Numa manhã recente de um dia de semana, cerca de duas dúzias de entusiastas da arte elegantemente vestidos reuniram-se na Tate Modern antes das suas portas se abrirem para uma visita privada à extensa exposição individual da activista visual e fotógrafa sul-africana Zanele Muholi.

O evento intimista assinalou o lançamento do Strauss and Co’s Art Club London, uma extensão das atividades da leiloeira sul-africana para ampliar a sua presença na capital do Reino Unido, antes da movimentada semana Frieze. É uma das várias novas empresas dedicadas à arte do continente africano que foi recentemente lançada em Londres e por uma boa razão: o mercado da arte africana no Reino Unido tem crescido de forma constante, apesar da recessão global e de um cenário empresarial conturbado pós- Brexit.

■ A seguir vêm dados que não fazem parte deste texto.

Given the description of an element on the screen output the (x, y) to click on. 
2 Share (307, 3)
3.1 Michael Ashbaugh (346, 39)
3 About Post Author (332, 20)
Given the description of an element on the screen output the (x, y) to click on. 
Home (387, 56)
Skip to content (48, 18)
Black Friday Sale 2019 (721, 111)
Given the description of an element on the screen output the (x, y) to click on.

Com a sua longa história como centro cultural para artistas, empresas e colecionadores internacionais, Londres continua a ser uma plataforma desejável para a arte africana, observou Kate Fellens, diretora de desenvolvimento de negócios internacionais da Strauss and Co. cuja 12ª edição decorre até 13 de Outubro. Desde o seu lançamento em 2013, a cidade estabeleceu-se discretamente “como um centro de arte africana e afro-diaspórica”, disse Fellens.

O que dizem os dados

Os dados extraídos da base de dados de preços Artnet mostram que o valor total global das vendas de arte africana em leilão nos géneros moderno, pós-guerra, contemporâneo e ultracontemporâneo ascendeu a 110,3 milhões de dólares em 2021. Atingiu um pico de 114 milhões de dólares em 2022 – um Aumento anual de 3 por cento. Em 2023, caiu para 94,6 milhões de dólares, uma queda de 17 por cento em relação ao ano anterior, aproximadamente em linha com o declínio de 12,7 por cento das vendas globais de obras de arte em leilões.

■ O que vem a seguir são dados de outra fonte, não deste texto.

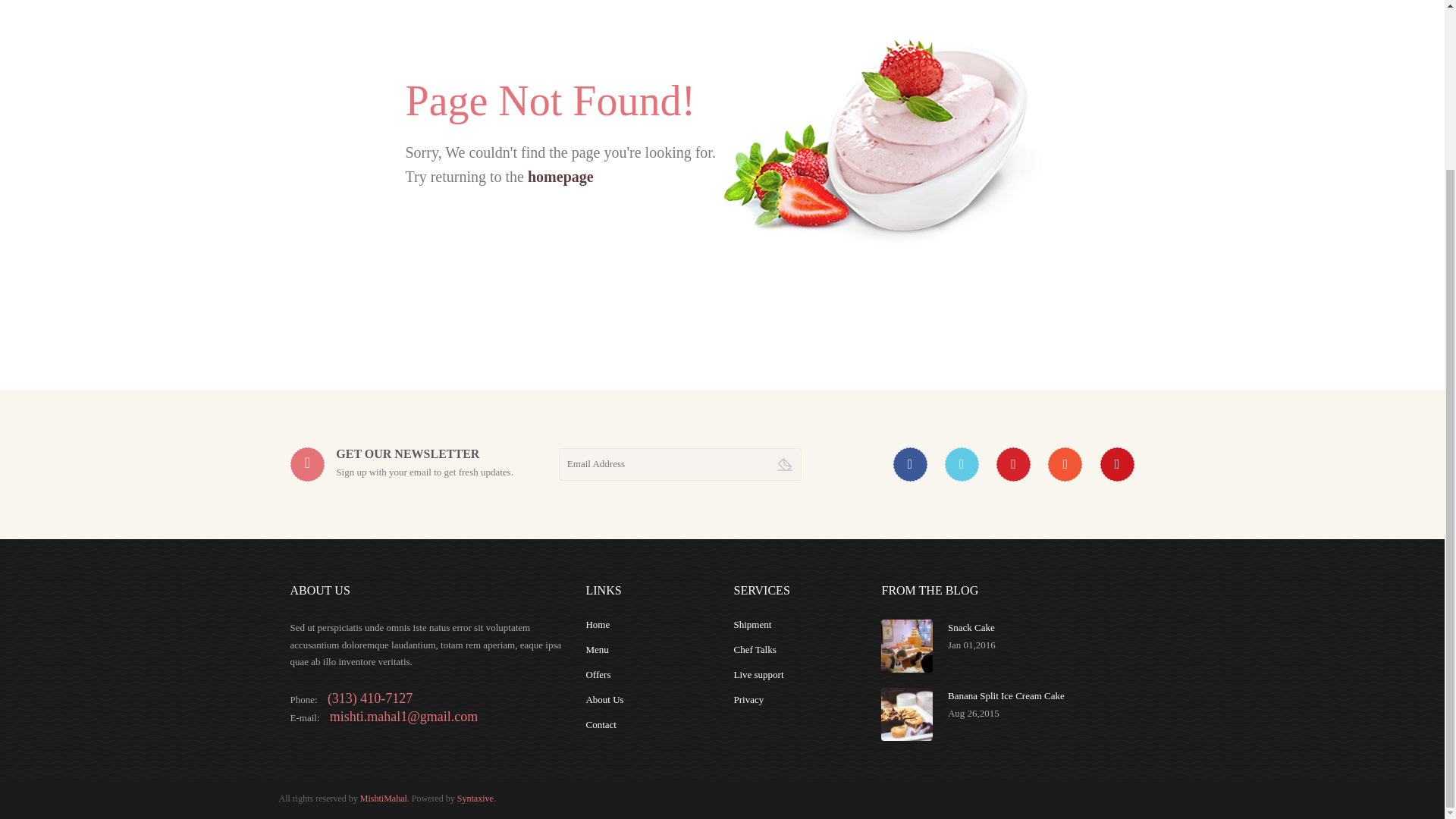
Menu (596, 649)
Shipment (752, 624)
Syntaxive (475, 798)
Live support (758, 674)
Privacy (747, 699)
Home (597, 624)
MishtiMahal. (384, 798)
Chef Talks (754, 649)
Contact (600, 724)
Snack Cake (970, 627)
Offers (597, 674)
About Us (604, 699)
Banana Split Ice Cream Cake (1005, 695)
homepage (560, 176)
Given the description of an element on the screen output the (x, y) to click on. 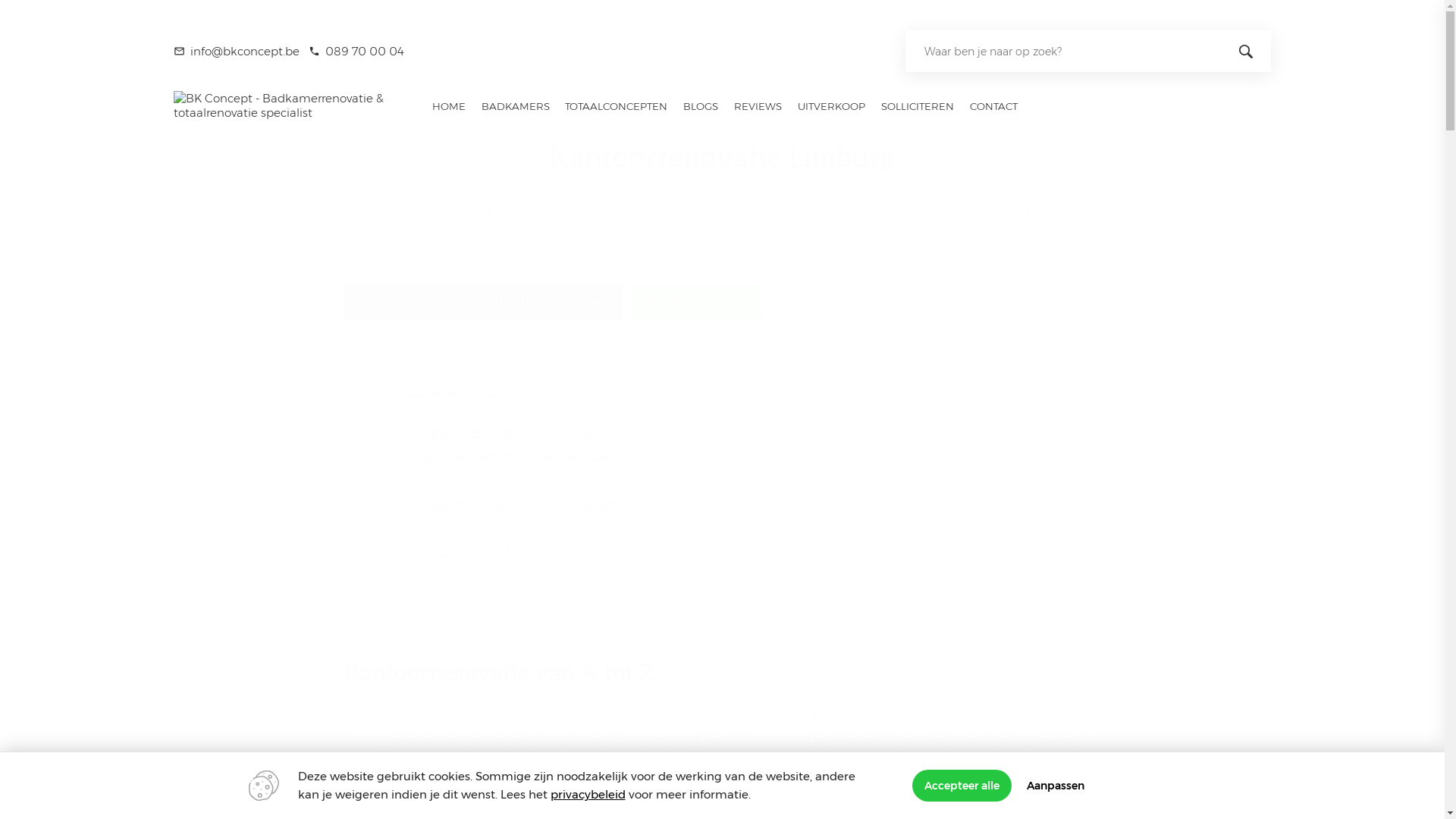
CONTACT Element type: text (993, 106)
SOLLICITEREN Element type: text (917, 106)
Over BK Concept Element type: text (471, 478)
Renovatiepremie handelspand Element type: text (512, 526)
UITVERKOOP Element type: text (831, 106)
BK Concept - Badkamerrenovatie & totaalrenovatie specialist Element type: hover (287, 112)
Accepteer alle Element type: text (960, 785)
mail_outline
info@bkconcept.be Element type: text (236, 51)
Ontvang een vrijblijvende offerte op maat Element type: text (482, 302)
privacybeleid Element type: text (587, 794)
HOME Element type: text (448, 106)
Contactgegevens Element type: text (471, 574)
phone
089 70 00 04 Element type: text (356, 51)
Aanpassen Element type: text (1055, 785)
REVIEWS Element type: text (758, 106)
Kantoorrenovatie van A tot Z Element type: text (505, 431)
Waarom kiezen voor BK Concept? Element type: text (521, 502)
Onze klanten aan het woord Element type: text (505, 549)
BLOGS Element type: text (700, 106)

Mas as vendas em leilão de arte africana em Londres nas mesmas categorias seguiram uma trajetória ligeiramente diferente durante o mesmo período. O valor total das vendas aumentou 5 por cento entre 2021 e 2022, passando de 36,7 milhões de dólares para 38,7 milhões de dólares. Apesar da contracção do mercado global em 2023, que viu as vendas ultracontemporâneas caírem acentuadamente, as vendas totais de arte africana em todos os géneros em Londres ainda aumentaram por uma pequena margem, para 39,1 milhões de dólares.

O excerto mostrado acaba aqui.